Guidebook to cycling the Loire, France's longest river, from its source in the Massif Central to the Atlantic. The 1052km (654 mile) route incorporates a section of EuroVélo 6 and the popular, waymarked Loire à Vélo, taking in extinct volcanos, vineyards and châteaux. Cycling is mostly on cycle paths and minor roads.
This guide describes a 1052km cycle route that starts at source of the Loire in the Massif Central mountains of central France and finishes at the Atlantic opposite St Nazaire. It descends past extinct volcanoes, crater lakes and deep gorges before joining EuroVélo route 6 and the fully waymarked Loire à Vélo, France's most popular cycle trail. Following the river downstream in 26 stages, the route is generally downhill or level often on dedicated traffic-free cycle tracks.

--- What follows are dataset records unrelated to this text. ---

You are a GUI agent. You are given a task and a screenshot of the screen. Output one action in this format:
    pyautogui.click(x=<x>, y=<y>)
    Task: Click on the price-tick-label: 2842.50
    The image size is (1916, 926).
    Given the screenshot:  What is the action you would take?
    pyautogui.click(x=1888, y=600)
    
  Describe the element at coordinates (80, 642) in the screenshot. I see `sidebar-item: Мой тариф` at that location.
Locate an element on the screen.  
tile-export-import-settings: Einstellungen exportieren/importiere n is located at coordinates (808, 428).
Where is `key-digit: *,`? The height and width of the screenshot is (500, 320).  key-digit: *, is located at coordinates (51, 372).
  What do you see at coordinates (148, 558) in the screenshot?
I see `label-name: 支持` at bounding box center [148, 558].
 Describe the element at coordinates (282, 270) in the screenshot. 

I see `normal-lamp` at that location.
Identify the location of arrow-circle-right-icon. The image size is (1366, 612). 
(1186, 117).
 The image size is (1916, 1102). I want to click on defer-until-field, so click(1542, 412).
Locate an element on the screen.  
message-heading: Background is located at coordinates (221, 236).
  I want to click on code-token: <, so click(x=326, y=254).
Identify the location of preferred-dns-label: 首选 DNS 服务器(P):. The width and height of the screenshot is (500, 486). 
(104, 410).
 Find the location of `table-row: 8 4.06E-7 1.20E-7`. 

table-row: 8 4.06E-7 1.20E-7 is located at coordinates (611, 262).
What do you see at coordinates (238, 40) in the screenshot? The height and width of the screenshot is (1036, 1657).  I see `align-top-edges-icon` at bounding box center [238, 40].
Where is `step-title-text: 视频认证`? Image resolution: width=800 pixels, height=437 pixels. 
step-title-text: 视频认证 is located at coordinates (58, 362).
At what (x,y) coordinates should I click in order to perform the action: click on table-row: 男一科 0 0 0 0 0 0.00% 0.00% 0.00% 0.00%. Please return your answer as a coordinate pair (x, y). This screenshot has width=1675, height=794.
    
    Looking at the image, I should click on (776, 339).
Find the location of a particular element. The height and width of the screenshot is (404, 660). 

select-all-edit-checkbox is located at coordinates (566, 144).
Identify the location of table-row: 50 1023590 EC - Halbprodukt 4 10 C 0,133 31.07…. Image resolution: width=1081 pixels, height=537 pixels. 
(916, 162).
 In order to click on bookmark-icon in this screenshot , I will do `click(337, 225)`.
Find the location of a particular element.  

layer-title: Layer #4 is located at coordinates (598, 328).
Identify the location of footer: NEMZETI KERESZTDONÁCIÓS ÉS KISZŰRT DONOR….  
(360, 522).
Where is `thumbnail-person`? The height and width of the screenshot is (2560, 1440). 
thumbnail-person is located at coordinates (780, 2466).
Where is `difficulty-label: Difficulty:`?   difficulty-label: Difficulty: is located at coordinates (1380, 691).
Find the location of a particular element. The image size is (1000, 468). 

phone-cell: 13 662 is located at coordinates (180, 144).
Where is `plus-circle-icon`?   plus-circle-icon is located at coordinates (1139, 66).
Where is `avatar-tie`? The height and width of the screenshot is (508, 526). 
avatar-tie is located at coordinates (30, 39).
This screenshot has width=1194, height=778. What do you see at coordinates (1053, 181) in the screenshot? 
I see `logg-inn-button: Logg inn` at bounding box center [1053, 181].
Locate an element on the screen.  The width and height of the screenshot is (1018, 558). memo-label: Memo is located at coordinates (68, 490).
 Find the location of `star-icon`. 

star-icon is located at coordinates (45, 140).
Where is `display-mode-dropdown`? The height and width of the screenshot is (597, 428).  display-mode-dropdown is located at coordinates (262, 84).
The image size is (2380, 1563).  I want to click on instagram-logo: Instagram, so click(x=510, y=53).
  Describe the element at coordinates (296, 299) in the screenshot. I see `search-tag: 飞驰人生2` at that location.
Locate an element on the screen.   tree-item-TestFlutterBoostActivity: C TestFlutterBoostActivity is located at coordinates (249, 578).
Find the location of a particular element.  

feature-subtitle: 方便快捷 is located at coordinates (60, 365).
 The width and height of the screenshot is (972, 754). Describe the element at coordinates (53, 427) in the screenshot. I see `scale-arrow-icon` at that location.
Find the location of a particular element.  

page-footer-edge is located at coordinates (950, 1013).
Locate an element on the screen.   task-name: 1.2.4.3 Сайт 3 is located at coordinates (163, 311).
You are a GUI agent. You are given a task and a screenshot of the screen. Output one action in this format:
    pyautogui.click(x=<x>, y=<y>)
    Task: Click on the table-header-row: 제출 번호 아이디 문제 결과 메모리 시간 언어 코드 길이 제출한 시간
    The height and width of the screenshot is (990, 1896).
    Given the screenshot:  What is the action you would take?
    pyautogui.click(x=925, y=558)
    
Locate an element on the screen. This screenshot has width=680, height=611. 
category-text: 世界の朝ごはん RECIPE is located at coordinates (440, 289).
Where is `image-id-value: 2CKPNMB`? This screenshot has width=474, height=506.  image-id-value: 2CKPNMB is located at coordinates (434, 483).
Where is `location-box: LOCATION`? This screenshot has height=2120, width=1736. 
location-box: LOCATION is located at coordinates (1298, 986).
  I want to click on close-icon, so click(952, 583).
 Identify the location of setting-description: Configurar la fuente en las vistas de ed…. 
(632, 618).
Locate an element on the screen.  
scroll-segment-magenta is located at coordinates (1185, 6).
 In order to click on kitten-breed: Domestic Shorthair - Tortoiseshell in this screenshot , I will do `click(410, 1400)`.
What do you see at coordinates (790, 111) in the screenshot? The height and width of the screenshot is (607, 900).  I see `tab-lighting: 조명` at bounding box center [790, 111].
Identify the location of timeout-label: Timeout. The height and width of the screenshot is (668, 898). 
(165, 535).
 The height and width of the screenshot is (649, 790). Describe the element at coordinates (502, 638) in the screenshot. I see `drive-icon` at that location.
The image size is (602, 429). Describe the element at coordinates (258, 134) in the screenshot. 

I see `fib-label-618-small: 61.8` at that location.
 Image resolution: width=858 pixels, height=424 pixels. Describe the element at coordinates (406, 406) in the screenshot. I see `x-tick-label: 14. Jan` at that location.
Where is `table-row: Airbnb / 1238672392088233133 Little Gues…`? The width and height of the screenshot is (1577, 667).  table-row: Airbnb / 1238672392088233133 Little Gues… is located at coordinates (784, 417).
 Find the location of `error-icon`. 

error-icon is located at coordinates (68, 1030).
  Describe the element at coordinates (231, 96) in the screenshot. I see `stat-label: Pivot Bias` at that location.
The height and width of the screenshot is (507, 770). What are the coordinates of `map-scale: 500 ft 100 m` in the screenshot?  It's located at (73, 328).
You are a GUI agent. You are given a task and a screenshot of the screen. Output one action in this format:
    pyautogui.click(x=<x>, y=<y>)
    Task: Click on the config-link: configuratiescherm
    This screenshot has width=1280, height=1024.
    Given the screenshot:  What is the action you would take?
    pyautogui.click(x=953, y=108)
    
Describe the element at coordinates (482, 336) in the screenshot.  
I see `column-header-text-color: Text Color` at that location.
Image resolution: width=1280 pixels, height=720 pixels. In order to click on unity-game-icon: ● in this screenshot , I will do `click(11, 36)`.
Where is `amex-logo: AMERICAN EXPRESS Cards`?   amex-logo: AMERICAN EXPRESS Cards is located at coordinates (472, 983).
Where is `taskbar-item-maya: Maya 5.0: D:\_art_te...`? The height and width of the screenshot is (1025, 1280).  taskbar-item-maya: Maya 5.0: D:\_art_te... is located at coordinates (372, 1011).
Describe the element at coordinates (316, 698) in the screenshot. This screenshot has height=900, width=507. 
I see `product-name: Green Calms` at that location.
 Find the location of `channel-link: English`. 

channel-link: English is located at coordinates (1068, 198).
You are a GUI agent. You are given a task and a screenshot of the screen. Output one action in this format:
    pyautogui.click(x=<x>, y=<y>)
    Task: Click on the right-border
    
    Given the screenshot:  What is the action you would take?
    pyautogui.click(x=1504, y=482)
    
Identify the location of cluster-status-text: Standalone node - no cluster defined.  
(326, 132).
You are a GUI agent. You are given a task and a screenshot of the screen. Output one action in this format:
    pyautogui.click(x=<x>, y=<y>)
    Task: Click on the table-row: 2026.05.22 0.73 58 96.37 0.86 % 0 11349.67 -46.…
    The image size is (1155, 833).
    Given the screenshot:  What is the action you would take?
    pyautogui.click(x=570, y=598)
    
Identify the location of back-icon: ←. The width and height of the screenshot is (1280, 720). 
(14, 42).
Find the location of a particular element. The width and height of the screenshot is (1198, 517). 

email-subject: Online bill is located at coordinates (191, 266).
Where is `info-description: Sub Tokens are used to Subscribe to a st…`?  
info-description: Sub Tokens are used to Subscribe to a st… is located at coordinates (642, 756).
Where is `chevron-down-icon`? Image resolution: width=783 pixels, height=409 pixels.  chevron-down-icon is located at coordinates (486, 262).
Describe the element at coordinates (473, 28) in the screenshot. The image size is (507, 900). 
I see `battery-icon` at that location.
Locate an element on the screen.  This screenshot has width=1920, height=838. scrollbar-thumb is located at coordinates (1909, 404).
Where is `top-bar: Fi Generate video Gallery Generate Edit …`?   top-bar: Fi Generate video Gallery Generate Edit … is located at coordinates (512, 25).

Packed with a wealth of useful information - from practical planning advice to fascinating insights about the river and its surroundings - the guidebook features detailed route descriptions and informative mapping. Details of facilities and places to stay, and a French glossary are included.
The route goes through the heart of France as the Loire becomes the royal river, bounded by extravagant châteaux, fields of Charollais cattle and vineyards. It passes through historic cities like Orléans and Tours, continuing past Angers and France's fourth largest city Nantes.
The whole route can be cycled when the mountains near the source are snow free, usually April-October. Stages 7 to 26 can be cycled at any time of year, though April-October is the best period.
A point-to-point route with no particular bases.
Apart from a steep 1000m climb to reach the start and a few ascents and descents in the first six stages this is a straightforward route that is generally downhill or level. Mostly asphalt surfaces in good condition suitable for hybrid or touring cycles. Much of the route follows dedicated off-road cycle tracks, suitable for family cycling, though there are a few short sections where main roads are used.
Mont Gerbier de Jonc and the volcanic hills of the Ardèche, Le Puy-en-Velay, Charollais hills. After Nevers the route follows La Loire à Vélo, France's most popular cycleway, passing many of the royal châteaux (Chambord, Blois, Chaumont, Villandry, Amboise), vineyards (Sancerre, Touraine, Chinon, Saumur, Anjou, Muscadet), and historic cities (Orléans, Tours, Angers, Nantes) of the Loire Valley.